• **Stated problem**
In the mailing-list thread about detecting which ring caused a TDR, which existing module parameter is proposed for reuse to make the new behavior configurable?

* Begin Passage given *

Re: 回复: [RFC] a new approach to detect which ring is the real black sheep upon TDR reported

Sat Feb 27 16:07:43 UTC 2021

Am 27.02.21 um 04:50 schrieb Liu, Monk:
>
> [AMD Official Use Only - Internal Distribution Only]
>
>
> the code I pasted is to illustrate why the innocent job is already 
> taken out in the mirror list thus my suggested proposal won’t work 
> unless we don’t delete the job in sched_job_timeout() routine, and the 
> problem you stated is with my understanding also kind of related with 
> my suggested solution – the job removing from list should be handled 
> by driver instead of scheduler .
>

Yes, exactly that's my thinking as well.

> let make scheduler’s duty clear and simple : the sched_job_timeout() 
> only get notification when a sched_job timedout but it doesn’t judge 
>  if the leading job in mirror list should be blamed , all those 
> checking should be left to driver to take action.
>

Need to get a detailed look, but it sounds correct as well.

> >>If we do this we should probably make it configurable as a module 
> parameter.
>
> That’s ok,  maybe we can reuse the existed parm “gpu_recovery”, extend 
> it with:
>
> l0 – no recovery initiated after job timeout
>
> l1 – legacy TDR behave
>
> l2 – enhanced TDR behave (the one suggested here)
>

Yes, something like that should work. Key point is we had a couple of 
people who already suggested to optimize the reset routine so that it 
doesn't take so long.

So far I pushed back on this because the reset routine isn't something I 
would optimize for speed. But when it starts to take something like 10 
seconds instead of halve a second because you had an extra long running 
compute job we will certainly see complains.

Regards,
Christian.

> *发件人:*Koenig, Christian <Christian.Koenig at amd.com>
> *发送时间:*2021年2月26日20:05
> *收件人:*Liu, Monk <Monk.Liu at amd.com>; amd-gfx at lists.freedesktop.org
> *抄送:*Zhang, Andy <Andy.Zhang at amd.com>; Chen, Horace 
> <Horace.Chen at amd.com>; Zhang, Jack (Jian) <Jack.Zhang1 at amd.com>
> *主题:*Re: [RFC] a new approach to detect which ring is the real black 
> sheep upon TDR reported
>
> Yeah that is exactly the stuff which doesn't works at all. We got 
> feedback for multiple people that this whole approach of tying the job 
> to the tdr was not a good idea at all.

* End Passage given *
* Begin Supplied material *

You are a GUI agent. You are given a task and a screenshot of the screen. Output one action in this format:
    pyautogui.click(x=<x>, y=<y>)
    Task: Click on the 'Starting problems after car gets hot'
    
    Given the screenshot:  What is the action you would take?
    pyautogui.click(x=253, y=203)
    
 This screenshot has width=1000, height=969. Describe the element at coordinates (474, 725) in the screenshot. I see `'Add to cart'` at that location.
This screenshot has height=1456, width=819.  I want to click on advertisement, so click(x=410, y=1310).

* End Supplied material *
* Begin Supplied material *

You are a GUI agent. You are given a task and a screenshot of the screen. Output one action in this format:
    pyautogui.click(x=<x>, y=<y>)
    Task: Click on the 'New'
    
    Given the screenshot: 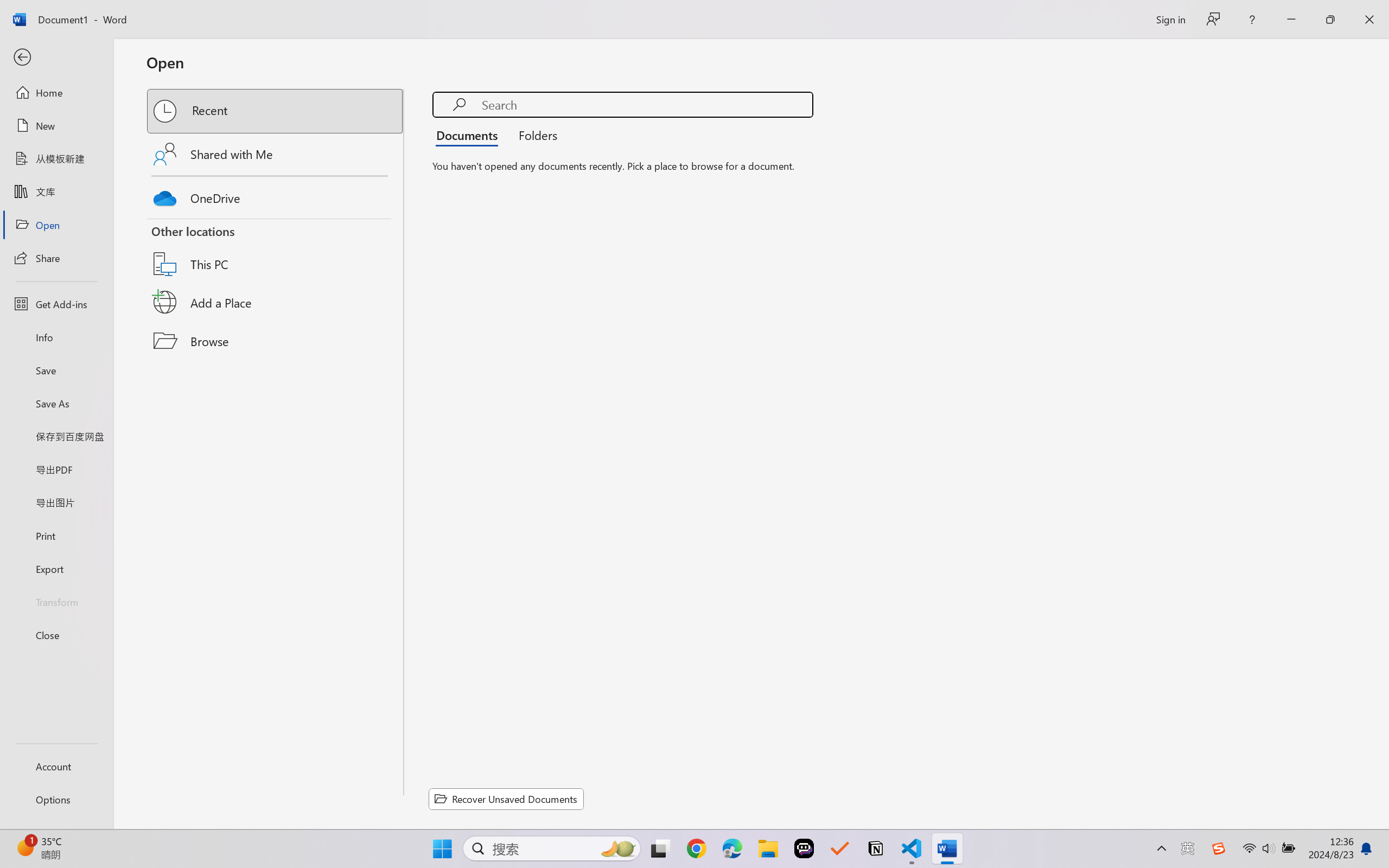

* End Supplied material *

• **Response below**
gpu_recovery